Essa apropriação é particularmente interessante porque aponta as dificuldades de parte da esquerda neste momento. Se o esquema de propinas ainda precisa ser comprovado, as violações de direitos humanos e a destruição ambiental produzidas pela hidrelétrica estão fartamente documentadas. Mas a esquerda ligada ao PT silenciou sobre essa violência todos esses anos. E silenciou mais uma vez quando a licença de operação foi dada à hidrelétrica sem que a empresa tivesse cumprido a totalidade das condicionantes que, como o nome diz, eram as condições para que pudesse funcionar. Se o tema dos direitos humanos não é exclusivo de um campo ideológico, é certo que sempre foi um tema caro à esquerda. Por ter silenciado, esta esquerda se deslegitima. E já não sabe o que é num momento em que precisa desesperadamente provar sua diferença com relação aos que lhe apontam um dedo acusatório.

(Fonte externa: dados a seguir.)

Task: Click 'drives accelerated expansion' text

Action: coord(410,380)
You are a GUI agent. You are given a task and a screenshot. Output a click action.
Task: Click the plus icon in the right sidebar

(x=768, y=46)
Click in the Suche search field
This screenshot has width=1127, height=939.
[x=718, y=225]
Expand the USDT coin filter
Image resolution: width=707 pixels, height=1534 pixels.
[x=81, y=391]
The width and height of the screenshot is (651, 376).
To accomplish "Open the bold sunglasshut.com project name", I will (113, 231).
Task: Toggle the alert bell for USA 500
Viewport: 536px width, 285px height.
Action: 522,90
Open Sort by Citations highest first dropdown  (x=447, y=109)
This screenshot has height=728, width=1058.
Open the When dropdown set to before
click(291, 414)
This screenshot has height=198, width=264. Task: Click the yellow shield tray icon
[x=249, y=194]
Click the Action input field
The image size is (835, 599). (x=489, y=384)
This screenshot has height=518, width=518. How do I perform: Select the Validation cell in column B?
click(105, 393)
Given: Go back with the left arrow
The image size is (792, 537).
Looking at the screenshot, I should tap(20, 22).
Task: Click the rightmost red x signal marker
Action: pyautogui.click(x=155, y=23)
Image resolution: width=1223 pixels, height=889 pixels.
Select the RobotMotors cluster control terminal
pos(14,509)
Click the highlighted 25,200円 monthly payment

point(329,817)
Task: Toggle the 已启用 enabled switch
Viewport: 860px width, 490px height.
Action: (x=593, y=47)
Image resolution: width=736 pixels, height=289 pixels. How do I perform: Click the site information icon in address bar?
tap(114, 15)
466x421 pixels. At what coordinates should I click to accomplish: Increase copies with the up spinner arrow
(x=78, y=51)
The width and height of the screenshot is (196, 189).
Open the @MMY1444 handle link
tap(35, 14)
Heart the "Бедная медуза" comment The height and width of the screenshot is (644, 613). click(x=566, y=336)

Belo Monte torna-se, assim, um problema também para todos aqueles que, de forma suprapartidária, apresentam-se “contra o golpe” e “em defesa da democracia”. O ponto defendido é claro: ao posicionar-se contra o impeachment de Dilma Rousseff porque não há base legal para ele, defende-se a escolha das urnas, o voto, a democracia. Mas, ainda assim, a maioria dos participantes destes atos e manifestos precisam repetir o tempo todo que a defesa da democracia não se confunde com a defesa do governo, na medida em que vários aspectos deste governo são indefensáveis. É tudo menos fácil se manifestar pela democracia e o cumprimento integral do mandato de Dilma Rousseff enquanto, ao mesmo tempo, a presidente sanciona a lei antiterrorismo que, conforme a interpretação de quem aplica a lei, pode criminalizar justamente manifestações e movimentos sociais.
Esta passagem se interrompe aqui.